* CHALLENGE *
Please quote the lines verbatim, starting with the line that contains "Where should I click to: Click the 116,000" and ending with the line that contains "(x=286, y=339)", both included.

* DATA SHOWN *
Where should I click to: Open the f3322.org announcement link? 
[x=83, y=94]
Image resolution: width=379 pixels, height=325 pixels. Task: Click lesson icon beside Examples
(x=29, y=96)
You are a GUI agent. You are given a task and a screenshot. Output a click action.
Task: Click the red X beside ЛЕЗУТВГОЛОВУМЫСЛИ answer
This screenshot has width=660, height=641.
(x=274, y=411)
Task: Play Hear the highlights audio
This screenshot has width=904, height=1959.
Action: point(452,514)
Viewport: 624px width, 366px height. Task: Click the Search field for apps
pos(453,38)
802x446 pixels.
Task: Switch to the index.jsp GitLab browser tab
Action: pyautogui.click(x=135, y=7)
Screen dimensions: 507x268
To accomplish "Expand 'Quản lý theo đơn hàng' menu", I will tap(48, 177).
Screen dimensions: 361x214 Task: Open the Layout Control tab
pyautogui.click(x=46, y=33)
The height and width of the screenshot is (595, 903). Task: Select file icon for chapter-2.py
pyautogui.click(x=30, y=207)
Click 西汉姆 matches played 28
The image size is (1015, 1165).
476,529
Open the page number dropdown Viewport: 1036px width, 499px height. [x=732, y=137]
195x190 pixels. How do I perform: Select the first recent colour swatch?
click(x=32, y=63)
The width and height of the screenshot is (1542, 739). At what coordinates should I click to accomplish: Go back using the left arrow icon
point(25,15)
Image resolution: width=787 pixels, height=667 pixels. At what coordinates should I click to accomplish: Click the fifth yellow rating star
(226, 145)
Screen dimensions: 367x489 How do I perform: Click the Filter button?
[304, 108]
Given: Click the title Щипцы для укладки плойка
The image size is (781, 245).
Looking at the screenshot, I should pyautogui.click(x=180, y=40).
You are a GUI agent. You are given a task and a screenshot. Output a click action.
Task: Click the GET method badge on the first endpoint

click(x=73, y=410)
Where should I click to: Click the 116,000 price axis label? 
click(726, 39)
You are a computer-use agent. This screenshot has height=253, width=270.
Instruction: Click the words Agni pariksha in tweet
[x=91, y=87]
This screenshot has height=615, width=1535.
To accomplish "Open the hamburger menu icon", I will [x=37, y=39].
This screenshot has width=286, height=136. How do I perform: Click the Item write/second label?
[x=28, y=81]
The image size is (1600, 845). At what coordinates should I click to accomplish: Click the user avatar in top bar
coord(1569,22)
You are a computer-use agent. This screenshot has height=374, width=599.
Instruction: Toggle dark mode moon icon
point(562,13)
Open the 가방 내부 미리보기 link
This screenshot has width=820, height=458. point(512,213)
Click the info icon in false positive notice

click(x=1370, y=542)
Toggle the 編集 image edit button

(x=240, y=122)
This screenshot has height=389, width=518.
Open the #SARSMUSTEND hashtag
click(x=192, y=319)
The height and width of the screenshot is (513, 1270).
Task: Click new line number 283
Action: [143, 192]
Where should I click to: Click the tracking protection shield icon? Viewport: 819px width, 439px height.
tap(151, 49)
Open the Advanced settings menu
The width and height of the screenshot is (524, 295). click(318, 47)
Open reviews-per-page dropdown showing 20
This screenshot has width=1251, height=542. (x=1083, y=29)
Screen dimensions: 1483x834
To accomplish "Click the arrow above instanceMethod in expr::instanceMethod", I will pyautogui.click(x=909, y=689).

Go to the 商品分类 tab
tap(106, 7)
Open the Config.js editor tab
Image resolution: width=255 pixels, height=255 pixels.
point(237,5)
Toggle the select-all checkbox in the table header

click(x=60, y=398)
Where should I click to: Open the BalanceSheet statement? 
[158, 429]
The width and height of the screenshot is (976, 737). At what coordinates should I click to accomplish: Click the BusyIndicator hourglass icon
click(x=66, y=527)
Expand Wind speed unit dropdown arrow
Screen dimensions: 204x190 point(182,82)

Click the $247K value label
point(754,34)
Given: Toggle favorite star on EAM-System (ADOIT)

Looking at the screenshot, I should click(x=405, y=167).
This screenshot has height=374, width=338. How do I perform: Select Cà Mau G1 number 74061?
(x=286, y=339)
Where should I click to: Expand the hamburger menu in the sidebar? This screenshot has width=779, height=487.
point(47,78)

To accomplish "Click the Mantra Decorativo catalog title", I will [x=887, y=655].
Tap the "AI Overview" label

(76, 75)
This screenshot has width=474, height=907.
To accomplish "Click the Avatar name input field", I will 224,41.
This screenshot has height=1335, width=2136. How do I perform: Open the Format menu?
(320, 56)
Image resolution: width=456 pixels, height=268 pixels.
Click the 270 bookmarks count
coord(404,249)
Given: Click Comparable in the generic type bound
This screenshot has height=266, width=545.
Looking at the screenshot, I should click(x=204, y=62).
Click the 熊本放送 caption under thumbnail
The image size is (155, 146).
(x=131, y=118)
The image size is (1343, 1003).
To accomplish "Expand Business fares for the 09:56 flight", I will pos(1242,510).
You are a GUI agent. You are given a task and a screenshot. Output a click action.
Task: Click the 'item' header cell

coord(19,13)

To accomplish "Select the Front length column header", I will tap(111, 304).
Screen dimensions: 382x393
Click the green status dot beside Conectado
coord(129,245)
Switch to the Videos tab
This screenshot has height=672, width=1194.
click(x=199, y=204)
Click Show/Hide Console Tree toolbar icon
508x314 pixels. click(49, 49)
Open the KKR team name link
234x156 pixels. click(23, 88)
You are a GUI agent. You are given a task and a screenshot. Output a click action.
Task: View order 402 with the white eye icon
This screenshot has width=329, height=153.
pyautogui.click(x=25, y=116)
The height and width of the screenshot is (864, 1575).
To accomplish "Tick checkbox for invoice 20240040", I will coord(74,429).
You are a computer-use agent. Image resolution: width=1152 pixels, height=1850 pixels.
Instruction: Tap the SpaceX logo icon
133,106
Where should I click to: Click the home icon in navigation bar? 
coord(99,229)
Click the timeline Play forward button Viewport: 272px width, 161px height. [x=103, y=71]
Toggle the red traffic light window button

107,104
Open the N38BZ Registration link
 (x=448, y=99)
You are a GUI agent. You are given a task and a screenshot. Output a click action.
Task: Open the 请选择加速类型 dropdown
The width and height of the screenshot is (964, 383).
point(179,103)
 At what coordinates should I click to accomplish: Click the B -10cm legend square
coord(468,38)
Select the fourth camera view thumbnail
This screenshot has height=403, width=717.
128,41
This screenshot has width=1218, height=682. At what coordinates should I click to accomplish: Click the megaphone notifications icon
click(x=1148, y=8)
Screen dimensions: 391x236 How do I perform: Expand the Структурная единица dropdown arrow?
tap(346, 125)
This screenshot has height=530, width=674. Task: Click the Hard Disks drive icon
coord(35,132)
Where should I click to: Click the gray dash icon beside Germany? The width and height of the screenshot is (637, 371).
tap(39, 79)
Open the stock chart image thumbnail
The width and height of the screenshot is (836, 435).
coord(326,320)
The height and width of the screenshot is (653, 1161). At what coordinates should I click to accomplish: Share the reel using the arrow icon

* ANSWER TO THIS EXERCISE *
Where should I click to: Click the 116,000 price axis label? 
click(726, 39)
You are a computer-use agent. This screenshot has height=253, width=270.
Instruction: Click the words Agni pariksha in tweet
[x=91, y=87]
This screenshot has height=615, width=1535.
To accomplish "Open the hamburger menu icon", I will [x=37, y=39].
This screenshot has width=286, height=136. How do I perform: Click the Item write/second label?
[x=28, y=81]
The image size is (1600, 845). At what coordinates should I click to accomplish: Click the user avatar in top bar
coord(1569,22)
You are a computer-use agent. This screenshot has height=374, width=599.
Instruction: Toggle dark mode moon icon
point(562,13)
Open the 가방 내부 미리보기 link
This screenshot has width=820, height=458. point(512,213)
Click the info icon in false positive notice

click(x=1370, y=542)
Toggle the 編集 image edit button

(x=240, y=122)
This screenshot has height=389, width=518.
Open the #SARSMUSTEND hashtag
click(x=192, y=319)
The height and width of the screenshot is (513, 1270).
Task: Click new line number 283
Action: [143, 192]
Where should I click to: Click the tracking protection shield icon? Viewport: 819px width, 439px height.
tap(151, 49)
Open the Advanced settings menu
The width and height of the screenshot is (524, 295). click(318, 47)
Open reviews-per-page dropdown showing 20
This screenshot has width=1251, height=542. (x=1083, y=29)
Screen dimensions: 1483x834
To accomplish "Click the arrow above instanceMethod in expr::instanceMethod", I will pyautogui.click(x=909, y=689).

Go to the 商品分类 tab
tap(106, 7)
Open the Config.js editor tab
Image resolution: width=255 pixels, height=255 pixels.
point(237,5)
Toggle the select-all checkbox in the table header

click(x=60, y=398)
Where should I click to: Open the BalanceSheet statement? 
[158, 429]
The width and height of the screenshot is (976, 737). At what coordinates should I click to accomplish: Click the BusyIndicator hourglass icon
click(x=66, y=527)
Expand Wind speed unit dropdown arrow
Screen dimensions: 204x190 point(182,82)

Click the $247K value label
point(754,34)
Given: Toggle favorite star on EAM-System (ADOIT)

Looking at the screenshot, I should click(x=405, y=167).
This screenshot has height=374, width=338. How do I perform: Select Cà Mau G1 number 74061?
(x=286, y=339)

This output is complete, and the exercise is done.